Erst die Rekonstruktion der alten Instrumente und das in den letzten Jahrzehnten entwickelte Verständnis dafür, daß Barockmusik mehr ist, als eine Art musikalischer Mathematik, hat vermocht, jenen Kompositionen wieder wirkliches Leben einzuhauchen.
Erfreulich viel von diesem Leben steckt in Laurence Cummings´ Cembalo-Rundreise durch das Europa um 1730. Selbstredend darf Bach nicht fehlen, hier vertreten mit dem Italienischen Konzert und der Französischen Suite Nr. 5. Der Solist überzeugt durch ein geradliniges, unprätentiöses Spiel. Cummings verzichtet auf vordergründige Knalleffekte. Ihm genügt in angenehmer Weise die musikalische Spannung der Werke, die er für sich sprechen läßt. Da zudem die Aufnahme sehr ausgewogen und mit einem klaren Klangbild ausgestattet ist, kommt in keinem Moment das Gefühl kammermusikalischer Nervensägerei auf.

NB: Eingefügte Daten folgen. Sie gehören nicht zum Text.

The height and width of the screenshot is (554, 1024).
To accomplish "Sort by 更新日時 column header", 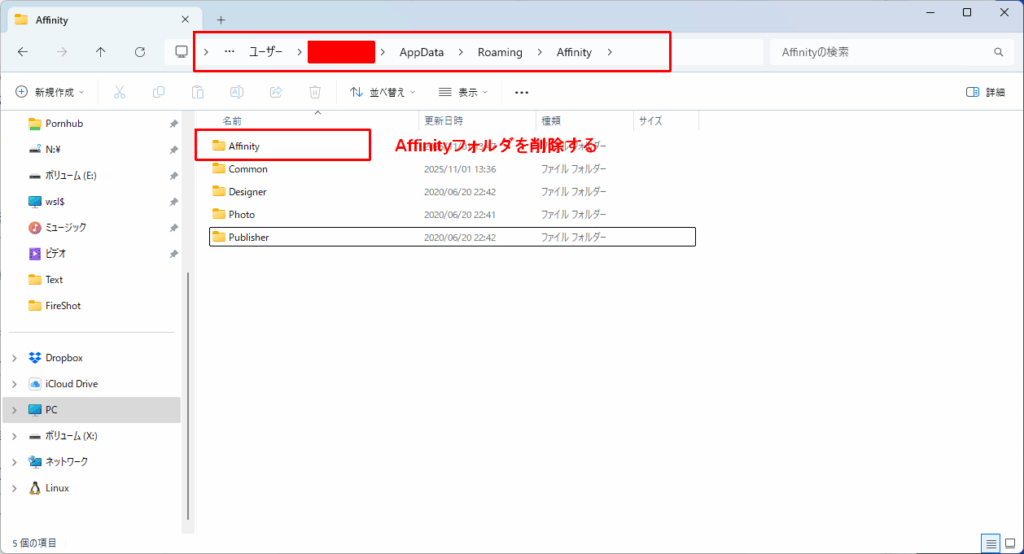I will click(x=442, y=121).
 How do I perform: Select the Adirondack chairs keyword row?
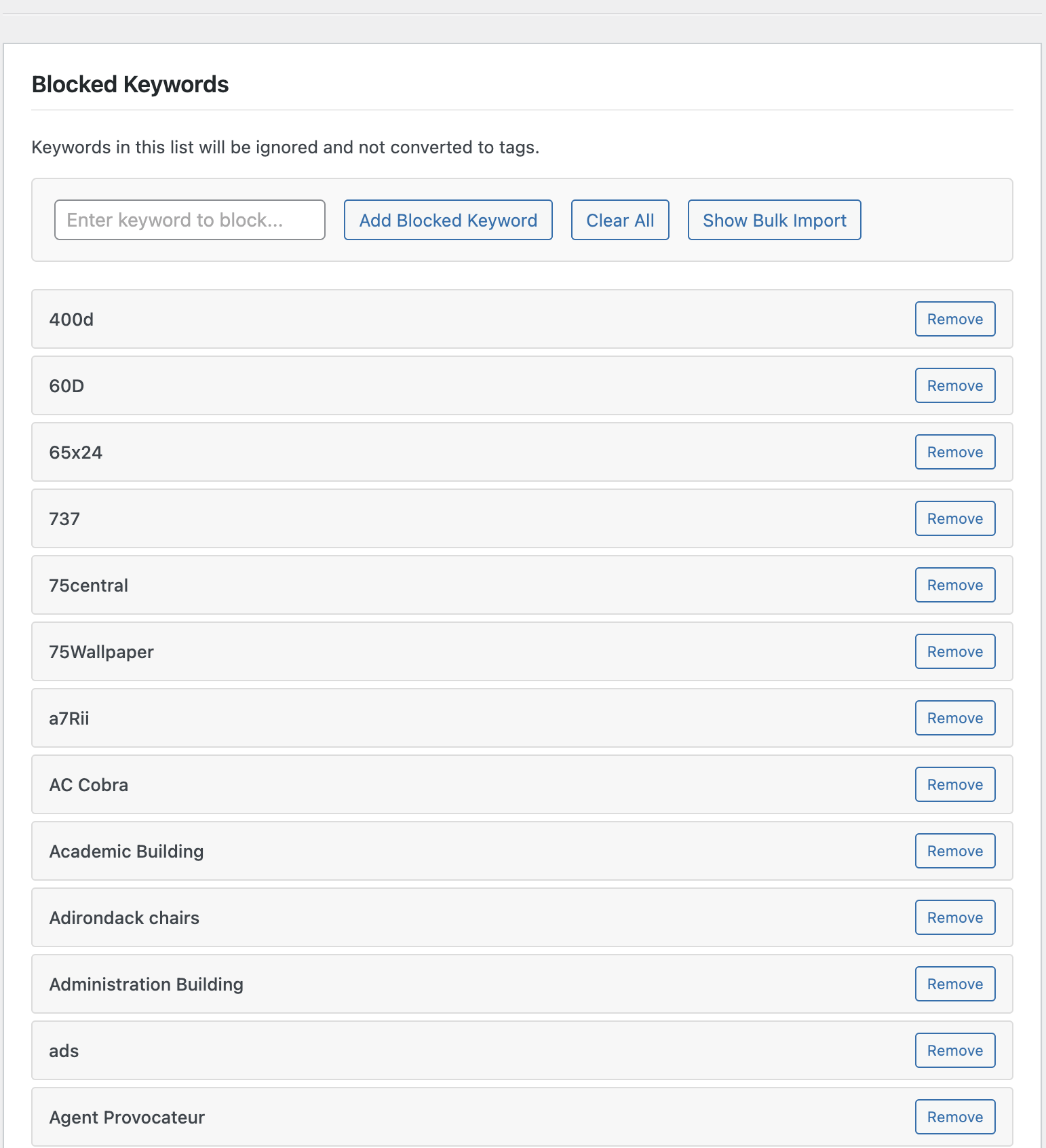[x=124, y=918]
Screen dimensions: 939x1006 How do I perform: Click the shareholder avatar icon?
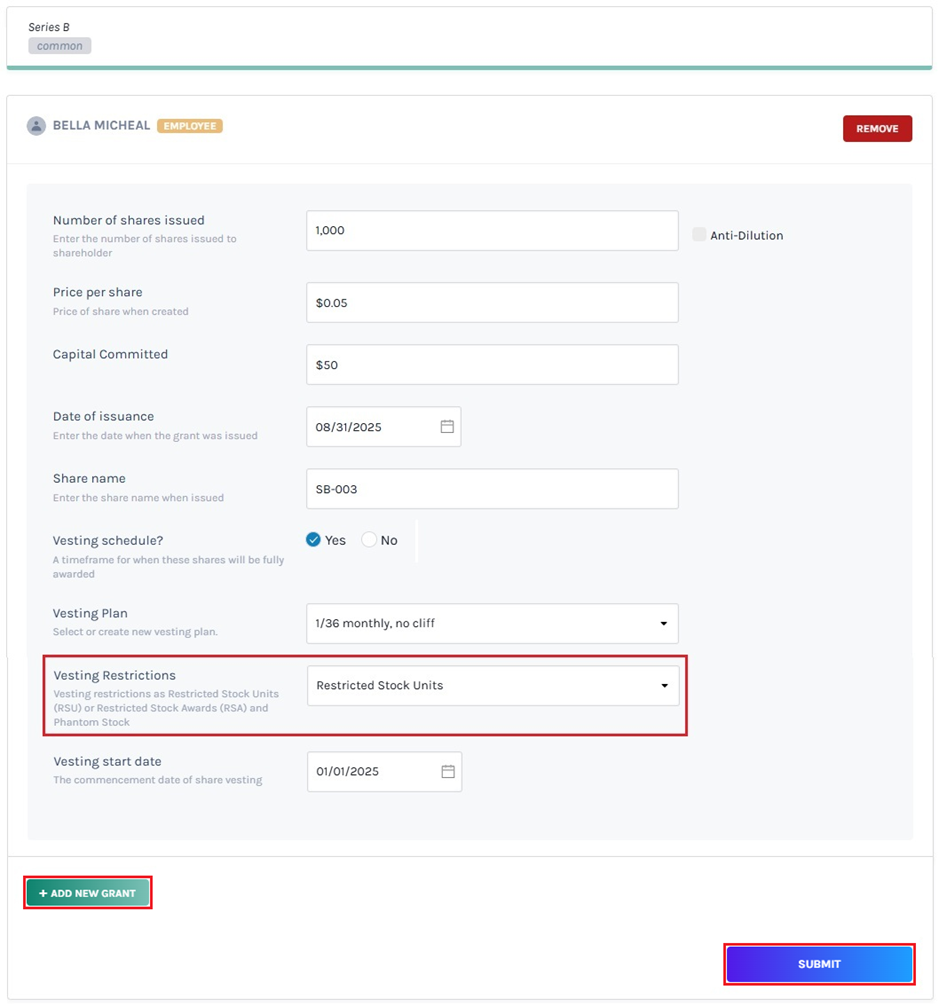pos(37,125)
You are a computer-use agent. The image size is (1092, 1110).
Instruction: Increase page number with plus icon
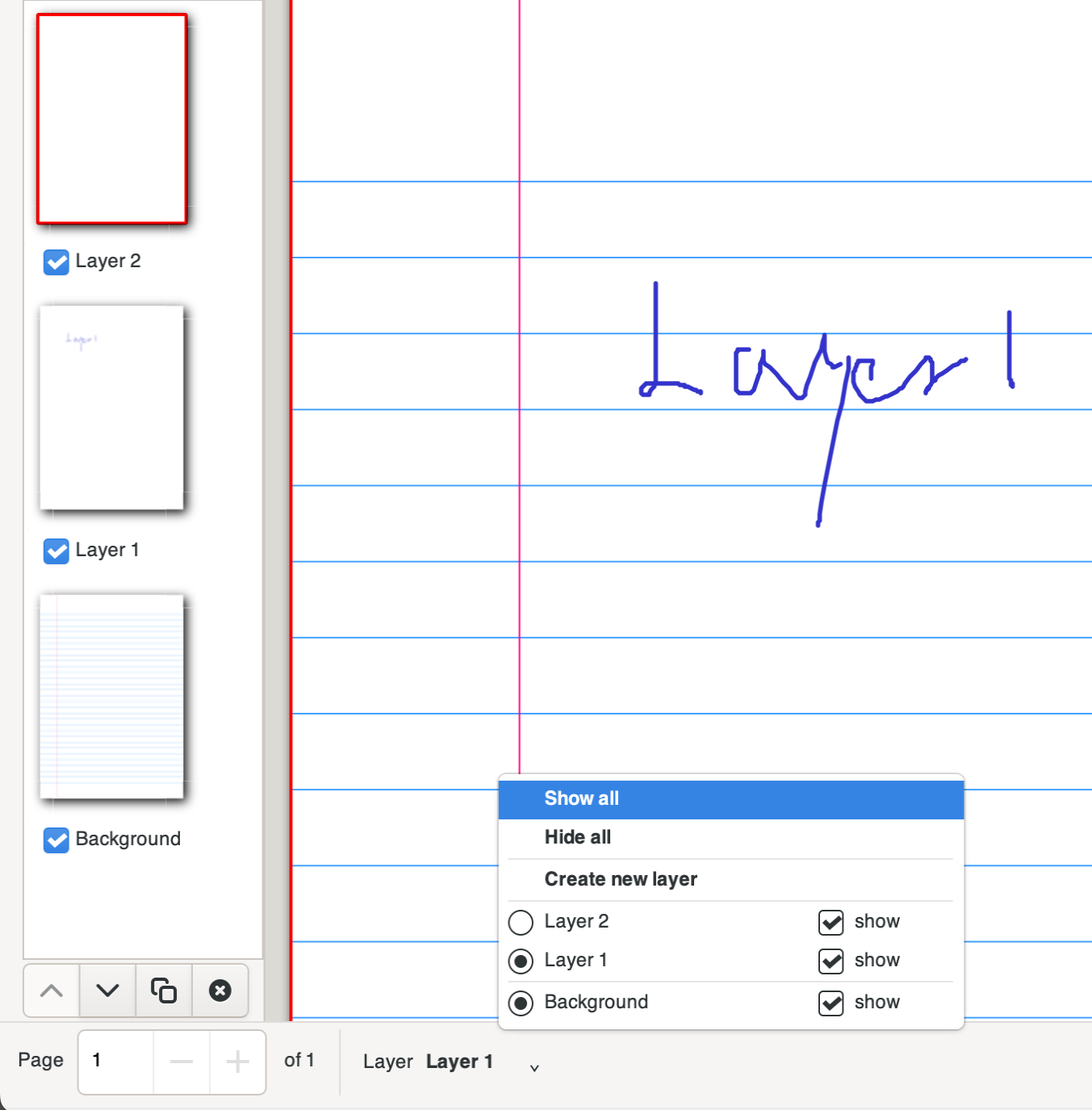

Der Brite, der schon mit Ensembles wie Les Arts Florissants und The Gabrieli Consort zusammengearbeitet hat, beweist besonderes Gespür für die tänzerischen Elemente, so auch in Händels Suite Nr. 7. Dabei zeichnet ihn ein scheinbar mühelos leichter Anschlag aus, der wunderbar perlende Läufe und Verzierungen ermöglicht.
Nicht ganz so überzeugungskräftig gelingen die Stücke mit gewisser Doppelbödigkeit, wie z.B. Domenico Scarlattis Sonate f-moll (K 466), deren diffuse, geheimnisvolle Stimmung mit mehr Gestaltungswillen herausgearbeitet zu werden verdient gehabt hätte. Wie überhaupt in den ruhigeren Sätzen und Werken eine fast ängstliche Überbetonung der Struktur zu verzeichnen ist. Aber wieviel "Romantisierung" Barockmusik verträgt, ist wahrhaftig Ansichts- und Geschmackssache - nach Cummings´ Ansicht nun eben praktisch überhaupt keine.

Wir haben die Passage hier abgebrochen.